# Исходный текст:
"""
Иными словами, те авторы, которые имеют сейчас от двадцати до тридцати лет, должны были складываться и музыкально воспитываться как раз в годы Гражданской войны и самые тяжкие годы советской жизни. Более того — к этому сроку надо присчитать еще лет пять-шесть, потому что и годы мировой войны не были благоприятны для музыкального мирного образования. И действительно, мы видим, что в «урожае» композиторов имеется перерыв, особенно заметный в зарубежье: композиторы почти все старше сорока лет, и очень мало, почти нет настоящей молодежи — это поколение музыкантов почти начисто разрушено политическими событиями. Она не успела получить музыкальное образование, для композитора более специальное и необходимое, чем для поэта и писателя. Тут, конечно, сказались многочисленные причины: и необеспеченность родителей, и дороговизна музыкального образования, непрактичность самой карьеры композитора, и, наконец, тот простой расчет, что композиторы рождаются редко даже среди музыкантов, что в России довоенной, «у себя дома», и при полном спокойствии и 125-миллионном населении рождалось примерно по композитору в год. Пропорционально зарубежье должно было иметь по этому расчету за двадцать лет около 0,02 композитора. На самом деле положение лучше теоретического: мы имеем двух или трех. Но опять-таки, при такой малой продукции разве возможно ожидать от всего этого немногочисленного композиторского населения какой-то особенной, «руководящей» гениальности? Годы политических и военных потрясений никогда не бывают годами урожая на композиторов (вспомним пустоту, которая создалась в музыкальном мире в Европе в эпоху 1775–1800 годов, когда не родилось ни одного значительного композитора)…
Самое утешительное, что они все-таки, несмотря ни на какие отрицательные соображения, имеются и пишут. Спору нет — это не дарования из типа делающих эпохи и руководящих — это честные художественные работники, работающие по мере сил в усвоенных ими направлениях и культурная функция которых — поддерживать то горение музыкального творчества, без которого наступил бы перерыв в музыкальной культуре. На большее вряд ли многие из них и претендуют сами. Положительным феноменом в их бытии за рубежом является и то обстоятельство, что все-таки многие из них так или иначе котируются на мировой европейской бирже, исполняются, иногда и издаются — и тем поддерживают идею о неразрывности русской и европейской музыкальных культур.
"""
# Извлечённый листинг:
"""
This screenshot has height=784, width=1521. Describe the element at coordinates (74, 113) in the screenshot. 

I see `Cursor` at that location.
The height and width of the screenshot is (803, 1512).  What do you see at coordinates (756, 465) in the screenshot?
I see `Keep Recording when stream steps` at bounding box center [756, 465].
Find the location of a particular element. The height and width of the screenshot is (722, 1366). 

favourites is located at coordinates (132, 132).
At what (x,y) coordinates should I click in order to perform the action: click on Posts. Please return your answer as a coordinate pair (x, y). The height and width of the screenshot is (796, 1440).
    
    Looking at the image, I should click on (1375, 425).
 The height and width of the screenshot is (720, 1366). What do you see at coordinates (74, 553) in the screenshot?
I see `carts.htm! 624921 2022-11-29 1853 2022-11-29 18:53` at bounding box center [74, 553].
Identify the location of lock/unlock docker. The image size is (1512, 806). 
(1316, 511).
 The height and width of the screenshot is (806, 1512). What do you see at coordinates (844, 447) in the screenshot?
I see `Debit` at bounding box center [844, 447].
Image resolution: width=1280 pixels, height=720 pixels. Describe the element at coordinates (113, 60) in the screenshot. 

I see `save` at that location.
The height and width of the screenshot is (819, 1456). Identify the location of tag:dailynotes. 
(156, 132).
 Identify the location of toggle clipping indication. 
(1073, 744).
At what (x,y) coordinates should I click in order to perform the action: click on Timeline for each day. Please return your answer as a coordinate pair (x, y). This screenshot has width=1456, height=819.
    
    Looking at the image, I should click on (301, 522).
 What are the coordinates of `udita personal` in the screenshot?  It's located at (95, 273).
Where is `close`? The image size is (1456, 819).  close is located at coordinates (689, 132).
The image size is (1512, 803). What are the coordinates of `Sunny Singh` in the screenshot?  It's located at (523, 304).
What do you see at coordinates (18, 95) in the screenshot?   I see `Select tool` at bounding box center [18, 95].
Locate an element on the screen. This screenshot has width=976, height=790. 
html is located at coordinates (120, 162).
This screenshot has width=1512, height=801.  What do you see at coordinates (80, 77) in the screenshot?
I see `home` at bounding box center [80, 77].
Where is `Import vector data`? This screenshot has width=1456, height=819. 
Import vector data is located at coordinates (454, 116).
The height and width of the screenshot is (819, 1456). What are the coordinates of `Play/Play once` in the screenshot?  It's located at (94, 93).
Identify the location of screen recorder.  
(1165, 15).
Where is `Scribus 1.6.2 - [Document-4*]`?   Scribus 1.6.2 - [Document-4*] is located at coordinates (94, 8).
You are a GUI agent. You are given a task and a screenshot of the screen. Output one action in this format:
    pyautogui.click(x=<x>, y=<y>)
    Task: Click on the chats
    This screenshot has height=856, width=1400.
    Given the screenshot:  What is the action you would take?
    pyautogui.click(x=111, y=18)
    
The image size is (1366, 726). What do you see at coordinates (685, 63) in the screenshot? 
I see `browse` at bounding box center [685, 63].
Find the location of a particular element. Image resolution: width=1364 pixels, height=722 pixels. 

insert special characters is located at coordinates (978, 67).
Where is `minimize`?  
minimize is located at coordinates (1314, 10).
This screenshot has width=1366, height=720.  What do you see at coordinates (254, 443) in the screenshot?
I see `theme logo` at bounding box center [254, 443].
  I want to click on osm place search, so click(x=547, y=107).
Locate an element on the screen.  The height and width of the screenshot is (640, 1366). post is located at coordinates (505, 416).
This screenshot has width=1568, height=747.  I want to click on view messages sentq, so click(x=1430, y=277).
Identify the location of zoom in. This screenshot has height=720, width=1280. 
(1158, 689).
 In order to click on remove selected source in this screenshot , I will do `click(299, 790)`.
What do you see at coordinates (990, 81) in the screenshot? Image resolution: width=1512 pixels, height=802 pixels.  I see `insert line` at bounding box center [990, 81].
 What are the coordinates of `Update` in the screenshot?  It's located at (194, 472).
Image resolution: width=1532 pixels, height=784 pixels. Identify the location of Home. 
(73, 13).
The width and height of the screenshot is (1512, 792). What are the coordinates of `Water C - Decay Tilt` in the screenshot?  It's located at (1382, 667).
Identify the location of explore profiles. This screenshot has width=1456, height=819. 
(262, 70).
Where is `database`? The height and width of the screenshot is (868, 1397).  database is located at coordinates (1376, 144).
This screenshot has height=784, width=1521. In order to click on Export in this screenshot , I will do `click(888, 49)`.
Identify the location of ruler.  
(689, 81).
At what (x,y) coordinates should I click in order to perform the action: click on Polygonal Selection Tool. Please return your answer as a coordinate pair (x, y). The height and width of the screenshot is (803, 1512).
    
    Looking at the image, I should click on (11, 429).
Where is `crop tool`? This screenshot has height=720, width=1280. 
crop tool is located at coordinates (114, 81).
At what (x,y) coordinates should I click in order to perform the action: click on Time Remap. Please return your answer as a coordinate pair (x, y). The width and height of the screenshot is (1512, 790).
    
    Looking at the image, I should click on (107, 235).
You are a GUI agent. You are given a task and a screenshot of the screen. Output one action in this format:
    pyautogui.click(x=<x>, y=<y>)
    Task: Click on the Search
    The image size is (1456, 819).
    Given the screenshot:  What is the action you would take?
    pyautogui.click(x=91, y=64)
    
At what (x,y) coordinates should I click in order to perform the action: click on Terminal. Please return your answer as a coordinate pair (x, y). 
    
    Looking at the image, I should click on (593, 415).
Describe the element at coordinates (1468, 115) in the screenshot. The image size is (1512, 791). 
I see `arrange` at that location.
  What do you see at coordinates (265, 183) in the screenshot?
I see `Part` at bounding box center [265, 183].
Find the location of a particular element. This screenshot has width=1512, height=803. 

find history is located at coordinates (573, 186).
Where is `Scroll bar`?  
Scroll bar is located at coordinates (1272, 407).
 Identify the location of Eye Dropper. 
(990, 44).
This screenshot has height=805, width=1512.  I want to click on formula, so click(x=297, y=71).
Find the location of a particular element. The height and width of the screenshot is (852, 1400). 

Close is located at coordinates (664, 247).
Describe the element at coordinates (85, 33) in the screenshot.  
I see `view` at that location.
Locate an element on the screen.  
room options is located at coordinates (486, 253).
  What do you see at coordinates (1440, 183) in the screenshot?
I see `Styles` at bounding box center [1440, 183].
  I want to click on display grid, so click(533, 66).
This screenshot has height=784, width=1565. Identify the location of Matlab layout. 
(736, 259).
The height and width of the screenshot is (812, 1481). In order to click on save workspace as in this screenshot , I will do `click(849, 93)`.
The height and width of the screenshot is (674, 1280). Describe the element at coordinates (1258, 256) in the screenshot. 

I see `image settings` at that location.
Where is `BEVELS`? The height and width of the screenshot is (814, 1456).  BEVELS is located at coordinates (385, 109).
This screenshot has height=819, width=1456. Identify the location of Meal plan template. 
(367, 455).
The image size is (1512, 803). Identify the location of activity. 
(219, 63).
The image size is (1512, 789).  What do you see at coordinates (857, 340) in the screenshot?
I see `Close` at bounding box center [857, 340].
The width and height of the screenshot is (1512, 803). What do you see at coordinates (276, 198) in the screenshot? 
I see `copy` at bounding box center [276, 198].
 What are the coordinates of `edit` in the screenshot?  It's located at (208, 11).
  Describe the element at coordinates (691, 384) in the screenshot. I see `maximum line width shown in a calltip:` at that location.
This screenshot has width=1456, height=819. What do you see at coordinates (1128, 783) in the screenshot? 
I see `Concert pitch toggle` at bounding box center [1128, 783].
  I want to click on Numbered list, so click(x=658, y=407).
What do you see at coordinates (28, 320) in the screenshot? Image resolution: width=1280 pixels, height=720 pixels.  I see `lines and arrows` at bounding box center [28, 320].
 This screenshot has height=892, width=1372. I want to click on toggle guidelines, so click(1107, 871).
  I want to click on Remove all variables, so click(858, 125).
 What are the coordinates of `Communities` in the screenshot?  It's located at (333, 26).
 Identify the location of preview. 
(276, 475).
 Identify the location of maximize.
"""
# Задание 1:
Оформите в виде JSON-списка строк фрагмент листинга, начиная со строки, содержащей «Find the location of a particular element. Image», и заканчивая строкой, содержащей «minimize is located», по одному элементу на строку и без пустых строк.
# Задание 2:
Продолжите текст о композиторах русского зарубежья, начав сразу после его последнего предложения.
Текст и листинг взяты из разных источников.

# Письменный ответ 1:
[
  "Find the location of a particular element. Image resolution: width=1364 pixels, height=722 pixels. ",
  "insert special characters is located at coordinates (978, 67).",
  "Where is `minimize`?  ",
  "minimize is located at coordinates (1314, 10)."
]

# Письменный ответ 2:
Но все-таки положение их тяжело. Причина этой тяжести и этой, если угодно, шаткости и неопределенности заключается в самой «метеорологии» современной музыки. Музыка в последние годы (с 1910 года) переживает период исканий (как их называют друзья) или блужданий (как говорят враги) — во всяком случае, достижениями их мало кто считает. Сущность этих исканий аналогична тем, которые царили еще недавно в поэзии и в живописи — это конструктивный теоретизм, который стал направлять творчество. Музыка всегда несколько отстает в своих «модах» от иных искусств, и кубизм, уже сданный в архив в живописи, пока еще не сдал своих позиций в современной музыке, хотя уже сильно поблек и стушевался. Не породив, в сущности, ничего великого, музыкальный «конструктивизм» имел то неизгладимое влияние, что после него стало невозможно писать музыку в прежней манере, но одновременно и сам этот стиль надоел и опротивел до крайности. Получилась творческая пустота. Натуральный музыкальный мир, «широкая публика», мстит этому периоду музыкального обнищания тем, что как бы молчаливо признает музыку окончившейся лет двадцать-двадцать пять тому назад. Программы живых концертов наполняют ныне классики, великие романтики — и, может быть, еще прежние русские авторы. Остальных не играют. Ими интересуются в момент их появления, чтобы потом забыть навсегда.
Зарубежный русский автор должен был поставить себя в какое-то отношение к этим течениям — или отвергая их, или принимая. Старшее поколение авторов, естественно, оказалось не приемлющим этого рода новизны. Среднее, к которому относятся руководящие фигуры зарубежного горизонта, оказалось разбитым на две отчужденные взаимно секции.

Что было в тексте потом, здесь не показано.